Cuando en alguna oportunidad he vuelto al mismo café, te he buscado con el deseo de saludarte. Ya no estabas, pero te descubro en otros chicos, cuando al regresar de noche a casa, los veo hurgar entre las bolsas de basura, hundiendo en la inmundicia sus pequeñas manos, destinadas a los columpios y a las calesitas. Y no sé por qué, entonces, pienso en Rimbaud. Quizá, porque también él pertenecía a la raza de los que cantan en el suplicio. Rimbaud, que en las calles de París se alimentaba con los mendrugos que sacaba de la basura, y que dormía por las noches acurrucado en los portales. Recordé sus palabras: “La verdadera vida está ausente”.

Y encerrado en este viejo estudio, sentado al borde de la cama, vuelvo a ver el dibujito de la casa que me regalaste, y que yo supuse que era la casa de tus sueños, con flores, pequeñas ventanas y cortinas, con una gran chimenea en el centro que largaba humo de colores, toda esa magia encantatoria de los niños que ni la miseria pareciera borrar.

He estado escribiendo estas líneas que probablemente nunca leerás; querría resguardarte de alguna manera. ¡Qué horror, el mundo!

Sobre estos y otros temas conversé largamente con Cioran, una tarde de 1989. Años atrás me habían llegado noticias del deseo que él tenía de conocerme; insistencia que interpreté como mensajes crípticos, reiterados en distintas oportunidades. Combinamos una cita en su casa de la calle Odeón, a pocos pasos de mi hotel en el Boulevard Saint-Germain.

Me costó disuadir su insistente ofrecimiento de esperarme en la entrada, por temor a que yo me perdiera; lo que me corroboró una vez más su auténtico deseo de verme. Al cabo de unos minutos llegué a su casa, uno de aquellos viejos edificios franceses; y luego de subir los seis pisos a pie, me detuve frente a la puerta de madera donde había colocado, en el lugar reservado para las chambres de bonnes, un cartel que decía Ici Cioran.

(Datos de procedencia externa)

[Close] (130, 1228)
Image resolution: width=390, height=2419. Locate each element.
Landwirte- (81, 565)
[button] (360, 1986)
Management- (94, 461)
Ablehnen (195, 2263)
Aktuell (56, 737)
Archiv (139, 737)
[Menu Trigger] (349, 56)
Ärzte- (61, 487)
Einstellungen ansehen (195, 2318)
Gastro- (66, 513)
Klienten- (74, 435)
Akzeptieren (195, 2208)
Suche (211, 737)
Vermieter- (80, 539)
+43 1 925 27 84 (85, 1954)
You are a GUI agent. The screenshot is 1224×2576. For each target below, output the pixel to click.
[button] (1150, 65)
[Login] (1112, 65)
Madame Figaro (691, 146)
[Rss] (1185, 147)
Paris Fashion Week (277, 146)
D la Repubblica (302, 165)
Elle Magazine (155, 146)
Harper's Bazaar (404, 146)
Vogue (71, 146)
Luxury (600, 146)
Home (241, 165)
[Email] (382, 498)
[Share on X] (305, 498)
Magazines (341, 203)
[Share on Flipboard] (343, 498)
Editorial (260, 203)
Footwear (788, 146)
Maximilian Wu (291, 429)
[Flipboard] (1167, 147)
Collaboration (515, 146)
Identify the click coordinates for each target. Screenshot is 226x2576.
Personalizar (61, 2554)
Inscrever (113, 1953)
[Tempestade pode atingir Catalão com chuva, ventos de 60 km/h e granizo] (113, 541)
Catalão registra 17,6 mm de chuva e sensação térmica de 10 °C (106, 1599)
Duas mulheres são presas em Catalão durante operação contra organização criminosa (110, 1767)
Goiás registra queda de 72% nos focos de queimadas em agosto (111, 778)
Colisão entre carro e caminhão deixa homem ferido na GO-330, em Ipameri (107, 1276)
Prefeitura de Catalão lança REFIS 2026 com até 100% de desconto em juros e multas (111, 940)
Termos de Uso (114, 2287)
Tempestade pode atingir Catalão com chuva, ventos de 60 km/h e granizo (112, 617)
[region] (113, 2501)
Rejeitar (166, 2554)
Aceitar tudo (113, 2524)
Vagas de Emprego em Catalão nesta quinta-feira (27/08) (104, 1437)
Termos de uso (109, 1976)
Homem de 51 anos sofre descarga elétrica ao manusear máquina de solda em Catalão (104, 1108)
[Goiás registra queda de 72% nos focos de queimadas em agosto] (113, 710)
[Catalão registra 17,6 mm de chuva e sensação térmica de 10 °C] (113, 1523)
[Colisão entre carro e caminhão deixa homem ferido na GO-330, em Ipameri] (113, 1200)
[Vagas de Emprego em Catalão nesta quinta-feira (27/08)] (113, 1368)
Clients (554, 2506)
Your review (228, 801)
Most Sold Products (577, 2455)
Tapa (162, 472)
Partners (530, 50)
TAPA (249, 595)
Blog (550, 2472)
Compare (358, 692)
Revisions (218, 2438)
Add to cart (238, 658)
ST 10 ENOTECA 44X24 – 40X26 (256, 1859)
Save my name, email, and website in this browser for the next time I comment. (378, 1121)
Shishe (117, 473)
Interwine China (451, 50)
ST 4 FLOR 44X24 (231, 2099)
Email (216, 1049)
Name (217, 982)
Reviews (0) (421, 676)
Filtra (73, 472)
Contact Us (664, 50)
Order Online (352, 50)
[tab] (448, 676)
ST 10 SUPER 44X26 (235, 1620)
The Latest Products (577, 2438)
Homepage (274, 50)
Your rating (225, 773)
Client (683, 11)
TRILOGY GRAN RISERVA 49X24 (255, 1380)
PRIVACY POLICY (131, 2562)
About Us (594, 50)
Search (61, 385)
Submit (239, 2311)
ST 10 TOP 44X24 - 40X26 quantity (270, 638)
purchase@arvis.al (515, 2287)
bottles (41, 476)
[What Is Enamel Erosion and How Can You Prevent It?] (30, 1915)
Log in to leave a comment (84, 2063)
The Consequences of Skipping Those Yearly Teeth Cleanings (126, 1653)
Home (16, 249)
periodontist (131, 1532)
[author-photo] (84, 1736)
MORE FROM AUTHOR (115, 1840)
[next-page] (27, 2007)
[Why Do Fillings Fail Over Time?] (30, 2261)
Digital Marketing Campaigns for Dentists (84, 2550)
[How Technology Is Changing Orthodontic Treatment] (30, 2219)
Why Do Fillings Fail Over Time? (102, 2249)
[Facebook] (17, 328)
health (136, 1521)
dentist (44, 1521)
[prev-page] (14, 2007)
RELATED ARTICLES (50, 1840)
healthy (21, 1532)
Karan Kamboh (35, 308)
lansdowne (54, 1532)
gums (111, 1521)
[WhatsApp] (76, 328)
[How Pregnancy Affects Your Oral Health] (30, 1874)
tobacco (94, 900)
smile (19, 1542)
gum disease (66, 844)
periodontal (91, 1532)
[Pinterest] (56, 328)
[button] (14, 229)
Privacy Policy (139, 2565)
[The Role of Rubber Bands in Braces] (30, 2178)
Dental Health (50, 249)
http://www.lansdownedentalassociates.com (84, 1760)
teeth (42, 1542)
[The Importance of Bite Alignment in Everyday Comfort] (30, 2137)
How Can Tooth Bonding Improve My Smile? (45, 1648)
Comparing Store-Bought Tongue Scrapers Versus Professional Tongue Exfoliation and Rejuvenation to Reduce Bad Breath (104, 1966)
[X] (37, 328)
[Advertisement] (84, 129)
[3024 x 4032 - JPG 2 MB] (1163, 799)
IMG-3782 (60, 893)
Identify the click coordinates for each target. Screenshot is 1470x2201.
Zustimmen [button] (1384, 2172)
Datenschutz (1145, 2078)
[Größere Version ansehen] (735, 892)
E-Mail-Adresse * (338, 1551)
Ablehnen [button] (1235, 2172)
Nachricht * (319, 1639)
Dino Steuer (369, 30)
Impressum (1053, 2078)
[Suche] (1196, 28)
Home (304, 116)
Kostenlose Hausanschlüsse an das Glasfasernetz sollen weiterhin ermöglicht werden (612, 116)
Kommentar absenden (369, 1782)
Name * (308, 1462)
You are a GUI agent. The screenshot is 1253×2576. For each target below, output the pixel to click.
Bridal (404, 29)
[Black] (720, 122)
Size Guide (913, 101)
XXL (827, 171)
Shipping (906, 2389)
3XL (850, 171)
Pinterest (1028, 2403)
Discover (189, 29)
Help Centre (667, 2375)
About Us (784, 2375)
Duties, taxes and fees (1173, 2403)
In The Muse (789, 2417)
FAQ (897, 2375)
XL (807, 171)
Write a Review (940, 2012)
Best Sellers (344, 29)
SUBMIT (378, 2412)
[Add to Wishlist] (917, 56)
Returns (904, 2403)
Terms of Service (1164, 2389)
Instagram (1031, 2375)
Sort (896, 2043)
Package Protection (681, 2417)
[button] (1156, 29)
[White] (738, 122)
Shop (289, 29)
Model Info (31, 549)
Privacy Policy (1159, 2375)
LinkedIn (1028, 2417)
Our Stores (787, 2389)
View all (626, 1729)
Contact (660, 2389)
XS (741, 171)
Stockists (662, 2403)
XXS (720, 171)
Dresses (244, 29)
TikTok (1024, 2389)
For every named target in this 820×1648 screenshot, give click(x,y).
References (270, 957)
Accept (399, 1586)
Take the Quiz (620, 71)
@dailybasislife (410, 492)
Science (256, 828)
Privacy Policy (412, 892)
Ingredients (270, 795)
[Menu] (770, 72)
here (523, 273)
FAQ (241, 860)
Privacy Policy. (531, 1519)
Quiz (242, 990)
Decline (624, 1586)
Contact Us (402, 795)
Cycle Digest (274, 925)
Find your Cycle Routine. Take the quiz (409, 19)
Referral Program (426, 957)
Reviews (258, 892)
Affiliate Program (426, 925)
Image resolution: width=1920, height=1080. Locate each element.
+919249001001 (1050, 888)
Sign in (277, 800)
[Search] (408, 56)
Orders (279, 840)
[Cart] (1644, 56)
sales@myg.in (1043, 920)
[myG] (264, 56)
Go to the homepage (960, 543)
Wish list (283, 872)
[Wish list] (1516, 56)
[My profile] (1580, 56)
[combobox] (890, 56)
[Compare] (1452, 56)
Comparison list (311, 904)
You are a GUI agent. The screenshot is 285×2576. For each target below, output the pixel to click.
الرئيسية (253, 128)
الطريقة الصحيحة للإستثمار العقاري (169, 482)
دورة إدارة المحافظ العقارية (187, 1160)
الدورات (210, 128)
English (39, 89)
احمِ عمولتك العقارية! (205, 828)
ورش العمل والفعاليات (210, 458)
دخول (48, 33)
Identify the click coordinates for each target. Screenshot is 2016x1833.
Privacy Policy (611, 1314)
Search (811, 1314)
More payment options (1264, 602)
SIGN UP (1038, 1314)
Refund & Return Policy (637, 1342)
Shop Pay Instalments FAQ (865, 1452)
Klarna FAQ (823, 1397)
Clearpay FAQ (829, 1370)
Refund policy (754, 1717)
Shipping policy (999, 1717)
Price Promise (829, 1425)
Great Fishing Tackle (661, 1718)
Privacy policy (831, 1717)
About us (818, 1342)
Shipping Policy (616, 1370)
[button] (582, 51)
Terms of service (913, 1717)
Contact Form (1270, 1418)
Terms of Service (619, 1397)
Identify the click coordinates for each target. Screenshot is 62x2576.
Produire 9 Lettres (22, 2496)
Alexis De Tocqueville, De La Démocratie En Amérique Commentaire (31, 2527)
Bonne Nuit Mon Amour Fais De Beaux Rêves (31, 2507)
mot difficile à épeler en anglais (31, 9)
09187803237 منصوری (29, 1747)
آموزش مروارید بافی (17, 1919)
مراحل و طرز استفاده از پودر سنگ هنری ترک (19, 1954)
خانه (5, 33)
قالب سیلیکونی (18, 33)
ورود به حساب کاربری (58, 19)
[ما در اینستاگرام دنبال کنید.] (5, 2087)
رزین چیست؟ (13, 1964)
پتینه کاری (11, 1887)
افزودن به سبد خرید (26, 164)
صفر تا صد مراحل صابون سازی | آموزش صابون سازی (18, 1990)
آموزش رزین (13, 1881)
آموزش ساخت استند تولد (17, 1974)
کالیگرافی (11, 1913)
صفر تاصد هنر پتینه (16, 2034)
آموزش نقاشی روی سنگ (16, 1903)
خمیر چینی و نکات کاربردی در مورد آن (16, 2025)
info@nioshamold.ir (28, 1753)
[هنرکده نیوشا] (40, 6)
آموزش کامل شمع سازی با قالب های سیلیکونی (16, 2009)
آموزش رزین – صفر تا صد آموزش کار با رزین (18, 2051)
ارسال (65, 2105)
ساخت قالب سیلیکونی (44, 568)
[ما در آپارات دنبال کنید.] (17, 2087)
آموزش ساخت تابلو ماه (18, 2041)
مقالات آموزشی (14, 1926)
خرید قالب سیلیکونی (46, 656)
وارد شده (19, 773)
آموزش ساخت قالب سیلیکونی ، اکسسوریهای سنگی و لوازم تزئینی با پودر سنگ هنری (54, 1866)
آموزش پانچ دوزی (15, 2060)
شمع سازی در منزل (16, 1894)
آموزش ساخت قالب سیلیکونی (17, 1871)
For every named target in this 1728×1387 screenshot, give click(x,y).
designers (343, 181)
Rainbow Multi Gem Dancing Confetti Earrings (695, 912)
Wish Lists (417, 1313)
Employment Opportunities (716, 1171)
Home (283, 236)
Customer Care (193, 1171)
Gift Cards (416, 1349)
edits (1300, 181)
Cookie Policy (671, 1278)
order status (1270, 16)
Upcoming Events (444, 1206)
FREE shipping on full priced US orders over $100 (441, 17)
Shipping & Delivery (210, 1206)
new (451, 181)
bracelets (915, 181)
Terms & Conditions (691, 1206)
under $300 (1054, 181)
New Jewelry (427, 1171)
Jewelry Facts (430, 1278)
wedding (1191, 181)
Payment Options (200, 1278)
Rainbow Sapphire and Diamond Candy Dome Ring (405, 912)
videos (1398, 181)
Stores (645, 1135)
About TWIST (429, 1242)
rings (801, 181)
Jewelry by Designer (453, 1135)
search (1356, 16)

Contrariamente a lo que muchos presuponen y a lo que yo mismo pensaba, me sorprendió aquel hombre amable, menudo y apesadumbrado, predicador de un nihilismo que no coincidía con él. Más bien era un gran pesimista, por momentos subyugado por un otro, escéptico y descreído. Pero siempre con una sonrisa. En ningún momento un huraño indiferente, por el contrario, uno de esos hombres solidarios con la “desventurada muchedumbre”, cómo dijera Mallarmé, en búsqueda de alguien que exprese su desazón y su tormento. Quizá podamos referir a él la frase de Strimberg: “No detesto a los hombres, tengo miedo de ellos”.

Conversamos fraternalmente durante más de cuatro horas, hasta que debí retirarme porque en un café no muy lejano me esperaba mi amigo Severo Sarduy. Descubrí en Cioran la coherencia de un hombre auténtico, y compartimos pensamientos de notable similitud. Como la necesidad de desmitificar un racionalismo que sólo nos ha traído la miseria y los totalitarismos. Como también la imbecilidad de los que creen en el progreso y en el avance de la civilización. “Todo se puede sofocar en el hombre, salvo la necesidad del Absoluto, que sobrevivirá a la destrucción de los templos, así como también a la desaparición de la religión sobre la tierra.” Palabras de un filósofo cuya lucidez era producto de sus perplejidades y de su tormento.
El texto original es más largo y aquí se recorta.